┌─ STUDY MATERIAL

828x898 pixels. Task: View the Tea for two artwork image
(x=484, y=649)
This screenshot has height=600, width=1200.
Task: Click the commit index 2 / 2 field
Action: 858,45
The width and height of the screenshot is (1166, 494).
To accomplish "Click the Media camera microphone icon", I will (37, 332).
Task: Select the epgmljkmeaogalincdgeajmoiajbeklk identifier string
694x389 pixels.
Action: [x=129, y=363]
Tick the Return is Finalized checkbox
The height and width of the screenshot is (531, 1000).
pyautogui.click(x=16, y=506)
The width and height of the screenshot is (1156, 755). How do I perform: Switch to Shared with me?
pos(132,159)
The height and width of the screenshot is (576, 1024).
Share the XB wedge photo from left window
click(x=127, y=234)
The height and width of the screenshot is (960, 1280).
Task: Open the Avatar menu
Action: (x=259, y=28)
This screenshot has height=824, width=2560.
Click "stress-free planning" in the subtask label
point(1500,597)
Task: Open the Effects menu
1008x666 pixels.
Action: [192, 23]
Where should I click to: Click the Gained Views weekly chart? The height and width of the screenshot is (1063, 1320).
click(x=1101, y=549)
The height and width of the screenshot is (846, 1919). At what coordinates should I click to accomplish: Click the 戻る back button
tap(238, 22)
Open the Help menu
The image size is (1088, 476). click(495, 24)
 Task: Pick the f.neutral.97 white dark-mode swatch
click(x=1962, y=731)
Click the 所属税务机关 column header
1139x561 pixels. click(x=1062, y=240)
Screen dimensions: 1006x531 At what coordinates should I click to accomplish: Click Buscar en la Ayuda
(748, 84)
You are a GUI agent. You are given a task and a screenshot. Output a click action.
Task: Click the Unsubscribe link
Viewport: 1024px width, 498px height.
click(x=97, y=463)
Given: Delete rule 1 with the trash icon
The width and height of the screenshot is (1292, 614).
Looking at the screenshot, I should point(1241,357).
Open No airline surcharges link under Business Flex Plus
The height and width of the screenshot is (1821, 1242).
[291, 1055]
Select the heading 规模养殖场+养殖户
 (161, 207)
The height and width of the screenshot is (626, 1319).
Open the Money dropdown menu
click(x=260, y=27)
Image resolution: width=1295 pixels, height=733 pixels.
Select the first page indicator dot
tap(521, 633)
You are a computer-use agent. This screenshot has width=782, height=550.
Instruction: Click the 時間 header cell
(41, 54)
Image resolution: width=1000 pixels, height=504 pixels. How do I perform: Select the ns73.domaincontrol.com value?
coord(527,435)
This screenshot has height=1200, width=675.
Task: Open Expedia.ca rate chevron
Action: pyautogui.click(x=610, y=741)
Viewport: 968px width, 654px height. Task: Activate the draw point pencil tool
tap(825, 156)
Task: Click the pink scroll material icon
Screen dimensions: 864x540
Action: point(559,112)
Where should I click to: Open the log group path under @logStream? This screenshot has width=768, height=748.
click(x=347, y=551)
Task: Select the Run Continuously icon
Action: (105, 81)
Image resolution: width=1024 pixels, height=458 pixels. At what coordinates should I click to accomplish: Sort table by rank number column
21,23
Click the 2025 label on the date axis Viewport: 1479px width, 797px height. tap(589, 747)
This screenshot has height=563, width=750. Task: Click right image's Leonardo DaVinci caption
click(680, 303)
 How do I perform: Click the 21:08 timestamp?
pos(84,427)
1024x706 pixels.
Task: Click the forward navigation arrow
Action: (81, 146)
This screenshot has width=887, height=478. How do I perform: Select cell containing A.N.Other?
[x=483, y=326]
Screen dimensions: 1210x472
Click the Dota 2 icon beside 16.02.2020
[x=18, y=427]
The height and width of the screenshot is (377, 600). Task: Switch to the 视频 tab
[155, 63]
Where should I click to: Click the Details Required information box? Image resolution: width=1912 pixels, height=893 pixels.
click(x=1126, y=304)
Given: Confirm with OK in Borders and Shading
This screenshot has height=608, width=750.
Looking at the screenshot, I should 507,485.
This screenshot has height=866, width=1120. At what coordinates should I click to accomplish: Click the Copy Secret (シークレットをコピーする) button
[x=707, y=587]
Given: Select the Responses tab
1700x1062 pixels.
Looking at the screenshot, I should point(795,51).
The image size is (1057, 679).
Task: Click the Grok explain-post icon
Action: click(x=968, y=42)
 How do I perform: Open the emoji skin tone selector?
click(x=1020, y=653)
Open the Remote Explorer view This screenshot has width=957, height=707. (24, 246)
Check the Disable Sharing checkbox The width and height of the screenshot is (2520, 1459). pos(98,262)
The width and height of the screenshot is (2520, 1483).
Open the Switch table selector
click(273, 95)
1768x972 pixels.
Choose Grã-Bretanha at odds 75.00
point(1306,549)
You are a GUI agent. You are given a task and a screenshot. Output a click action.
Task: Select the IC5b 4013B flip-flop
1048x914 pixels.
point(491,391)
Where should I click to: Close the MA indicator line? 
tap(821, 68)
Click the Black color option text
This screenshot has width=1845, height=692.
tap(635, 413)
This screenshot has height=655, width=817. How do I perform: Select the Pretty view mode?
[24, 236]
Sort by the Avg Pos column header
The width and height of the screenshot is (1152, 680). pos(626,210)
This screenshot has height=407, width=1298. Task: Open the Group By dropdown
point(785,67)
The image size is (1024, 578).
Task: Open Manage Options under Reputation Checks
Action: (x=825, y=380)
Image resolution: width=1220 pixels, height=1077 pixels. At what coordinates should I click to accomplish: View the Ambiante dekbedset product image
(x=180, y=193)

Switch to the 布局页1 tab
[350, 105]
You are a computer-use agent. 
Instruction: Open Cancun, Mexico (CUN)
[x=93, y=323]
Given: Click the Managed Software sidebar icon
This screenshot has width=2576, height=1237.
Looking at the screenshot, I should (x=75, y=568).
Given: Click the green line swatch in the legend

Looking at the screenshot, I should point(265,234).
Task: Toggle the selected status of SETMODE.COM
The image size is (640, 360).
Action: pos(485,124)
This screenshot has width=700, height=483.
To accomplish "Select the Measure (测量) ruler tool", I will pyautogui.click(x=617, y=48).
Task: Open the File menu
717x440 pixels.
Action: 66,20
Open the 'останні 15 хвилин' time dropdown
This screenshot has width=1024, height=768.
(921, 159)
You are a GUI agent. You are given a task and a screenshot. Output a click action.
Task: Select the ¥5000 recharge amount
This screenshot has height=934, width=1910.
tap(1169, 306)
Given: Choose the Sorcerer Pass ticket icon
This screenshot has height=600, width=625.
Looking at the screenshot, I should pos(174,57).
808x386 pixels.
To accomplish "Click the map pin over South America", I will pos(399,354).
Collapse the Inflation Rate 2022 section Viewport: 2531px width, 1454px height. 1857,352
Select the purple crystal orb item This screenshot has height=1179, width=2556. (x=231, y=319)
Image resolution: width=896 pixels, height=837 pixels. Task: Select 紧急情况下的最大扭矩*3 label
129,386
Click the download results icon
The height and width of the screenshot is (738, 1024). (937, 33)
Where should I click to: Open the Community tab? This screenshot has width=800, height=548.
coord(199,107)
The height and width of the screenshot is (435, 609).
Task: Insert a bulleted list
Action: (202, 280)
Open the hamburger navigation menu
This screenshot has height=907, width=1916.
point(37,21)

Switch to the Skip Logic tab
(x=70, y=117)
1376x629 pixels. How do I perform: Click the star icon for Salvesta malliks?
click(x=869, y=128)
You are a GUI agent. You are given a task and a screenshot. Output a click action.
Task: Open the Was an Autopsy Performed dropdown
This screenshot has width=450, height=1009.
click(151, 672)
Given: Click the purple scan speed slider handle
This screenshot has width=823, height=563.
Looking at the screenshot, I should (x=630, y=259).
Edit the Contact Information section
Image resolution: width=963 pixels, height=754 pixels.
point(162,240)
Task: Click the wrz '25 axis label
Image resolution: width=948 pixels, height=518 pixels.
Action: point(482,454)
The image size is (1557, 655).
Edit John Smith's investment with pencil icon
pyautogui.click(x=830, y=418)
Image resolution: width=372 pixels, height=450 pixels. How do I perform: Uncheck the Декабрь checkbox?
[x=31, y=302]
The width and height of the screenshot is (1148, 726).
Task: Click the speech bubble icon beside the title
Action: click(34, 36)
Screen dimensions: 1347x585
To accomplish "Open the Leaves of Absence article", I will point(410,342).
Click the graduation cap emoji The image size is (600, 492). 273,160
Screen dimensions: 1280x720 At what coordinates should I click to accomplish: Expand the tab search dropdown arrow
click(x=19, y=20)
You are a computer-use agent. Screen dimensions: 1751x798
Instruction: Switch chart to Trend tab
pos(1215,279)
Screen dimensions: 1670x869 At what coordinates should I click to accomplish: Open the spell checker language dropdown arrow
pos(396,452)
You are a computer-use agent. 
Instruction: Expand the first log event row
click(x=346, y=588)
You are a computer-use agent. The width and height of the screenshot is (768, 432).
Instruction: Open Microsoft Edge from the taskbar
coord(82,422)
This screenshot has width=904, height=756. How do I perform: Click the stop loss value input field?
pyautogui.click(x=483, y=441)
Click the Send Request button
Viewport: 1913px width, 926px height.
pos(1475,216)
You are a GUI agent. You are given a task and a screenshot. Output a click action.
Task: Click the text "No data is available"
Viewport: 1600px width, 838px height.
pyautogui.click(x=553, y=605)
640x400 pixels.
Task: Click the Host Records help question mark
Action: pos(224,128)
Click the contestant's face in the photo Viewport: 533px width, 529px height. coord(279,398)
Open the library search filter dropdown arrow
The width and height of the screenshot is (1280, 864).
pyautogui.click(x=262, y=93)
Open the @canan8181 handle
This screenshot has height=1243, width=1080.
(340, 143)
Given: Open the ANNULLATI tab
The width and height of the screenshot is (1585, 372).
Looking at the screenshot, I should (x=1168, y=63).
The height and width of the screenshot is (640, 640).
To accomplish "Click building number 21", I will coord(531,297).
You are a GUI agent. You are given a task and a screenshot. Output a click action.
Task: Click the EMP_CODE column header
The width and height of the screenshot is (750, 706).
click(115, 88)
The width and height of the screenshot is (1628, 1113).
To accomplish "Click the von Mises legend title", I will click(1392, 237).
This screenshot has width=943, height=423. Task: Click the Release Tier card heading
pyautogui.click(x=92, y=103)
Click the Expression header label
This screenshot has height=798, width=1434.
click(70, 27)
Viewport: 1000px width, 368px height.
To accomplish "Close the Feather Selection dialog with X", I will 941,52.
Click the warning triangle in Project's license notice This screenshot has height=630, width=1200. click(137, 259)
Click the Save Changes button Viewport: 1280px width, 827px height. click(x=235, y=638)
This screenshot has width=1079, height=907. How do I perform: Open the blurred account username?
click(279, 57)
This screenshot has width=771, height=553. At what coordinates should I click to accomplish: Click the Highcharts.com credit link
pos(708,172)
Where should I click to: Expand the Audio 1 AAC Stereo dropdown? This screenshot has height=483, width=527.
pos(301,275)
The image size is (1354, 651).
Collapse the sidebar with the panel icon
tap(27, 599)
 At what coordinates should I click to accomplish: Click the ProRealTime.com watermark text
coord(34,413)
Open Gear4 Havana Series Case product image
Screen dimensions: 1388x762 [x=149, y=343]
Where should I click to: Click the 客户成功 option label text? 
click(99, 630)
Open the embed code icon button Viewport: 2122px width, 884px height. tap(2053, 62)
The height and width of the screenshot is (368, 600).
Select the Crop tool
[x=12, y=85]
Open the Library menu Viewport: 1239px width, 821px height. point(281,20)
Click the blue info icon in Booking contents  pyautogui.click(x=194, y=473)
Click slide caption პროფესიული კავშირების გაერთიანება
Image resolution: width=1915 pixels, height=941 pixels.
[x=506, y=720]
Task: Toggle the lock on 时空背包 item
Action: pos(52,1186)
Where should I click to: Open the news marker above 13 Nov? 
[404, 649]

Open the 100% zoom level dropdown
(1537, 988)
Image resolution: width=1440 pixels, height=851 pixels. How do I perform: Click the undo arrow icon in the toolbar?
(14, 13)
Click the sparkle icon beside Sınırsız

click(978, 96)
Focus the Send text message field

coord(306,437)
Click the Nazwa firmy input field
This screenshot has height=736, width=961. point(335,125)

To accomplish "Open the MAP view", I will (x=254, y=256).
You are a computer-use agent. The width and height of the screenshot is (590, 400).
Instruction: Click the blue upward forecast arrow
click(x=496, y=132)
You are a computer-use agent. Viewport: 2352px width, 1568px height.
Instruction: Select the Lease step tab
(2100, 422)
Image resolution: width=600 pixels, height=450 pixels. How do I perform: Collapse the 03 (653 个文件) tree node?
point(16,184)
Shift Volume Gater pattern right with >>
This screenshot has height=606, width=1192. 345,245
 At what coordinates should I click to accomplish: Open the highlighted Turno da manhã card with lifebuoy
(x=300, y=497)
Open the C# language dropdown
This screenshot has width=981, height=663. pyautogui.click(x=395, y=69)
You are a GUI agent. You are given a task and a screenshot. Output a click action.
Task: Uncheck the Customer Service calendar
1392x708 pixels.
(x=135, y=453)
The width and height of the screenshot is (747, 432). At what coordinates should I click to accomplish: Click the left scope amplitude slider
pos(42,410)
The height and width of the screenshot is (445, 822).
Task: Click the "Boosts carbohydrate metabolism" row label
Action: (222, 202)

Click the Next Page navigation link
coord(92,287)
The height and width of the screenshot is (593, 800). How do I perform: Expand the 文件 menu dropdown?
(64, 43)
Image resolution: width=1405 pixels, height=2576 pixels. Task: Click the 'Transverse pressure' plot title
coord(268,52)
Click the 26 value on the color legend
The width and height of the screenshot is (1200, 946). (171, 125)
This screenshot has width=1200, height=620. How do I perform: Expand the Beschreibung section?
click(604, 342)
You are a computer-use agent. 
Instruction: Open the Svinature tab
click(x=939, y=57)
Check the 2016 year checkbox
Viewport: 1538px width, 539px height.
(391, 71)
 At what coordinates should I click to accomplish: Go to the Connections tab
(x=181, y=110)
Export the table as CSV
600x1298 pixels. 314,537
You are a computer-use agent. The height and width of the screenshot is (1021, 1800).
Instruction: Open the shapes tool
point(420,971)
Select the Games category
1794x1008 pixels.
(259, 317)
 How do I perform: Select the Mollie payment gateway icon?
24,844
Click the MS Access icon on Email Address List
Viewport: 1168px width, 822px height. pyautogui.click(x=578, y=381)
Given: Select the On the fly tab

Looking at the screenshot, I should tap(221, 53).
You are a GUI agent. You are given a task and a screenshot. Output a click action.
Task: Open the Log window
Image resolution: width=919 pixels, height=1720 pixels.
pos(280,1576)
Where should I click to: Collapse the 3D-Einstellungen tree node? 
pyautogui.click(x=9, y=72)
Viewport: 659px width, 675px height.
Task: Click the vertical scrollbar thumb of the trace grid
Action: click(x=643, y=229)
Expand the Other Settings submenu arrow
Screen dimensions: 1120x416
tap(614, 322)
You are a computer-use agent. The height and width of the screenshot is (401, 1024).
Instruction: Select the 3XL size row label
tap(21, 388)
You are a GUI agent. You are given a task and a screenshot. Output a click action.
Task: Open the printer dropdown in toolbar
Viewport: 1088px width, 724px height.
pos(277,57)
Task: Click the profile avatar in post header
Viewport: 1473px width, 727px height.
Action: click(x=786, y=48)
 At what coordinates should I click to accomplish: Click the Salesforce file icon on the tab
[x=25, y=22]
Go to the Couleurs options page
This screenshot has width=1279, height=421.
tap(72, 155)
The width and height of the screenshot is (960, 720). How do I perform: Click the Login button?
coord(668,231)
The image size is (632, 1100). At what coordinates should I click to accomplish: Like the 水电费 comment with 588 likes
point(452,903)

└─

§ **PROBLEM TO WORK ON**: From the data above, count the lines where "handle" occurs and give that figure and nothing else.

§ **EXERCISE RESPONSE**: 2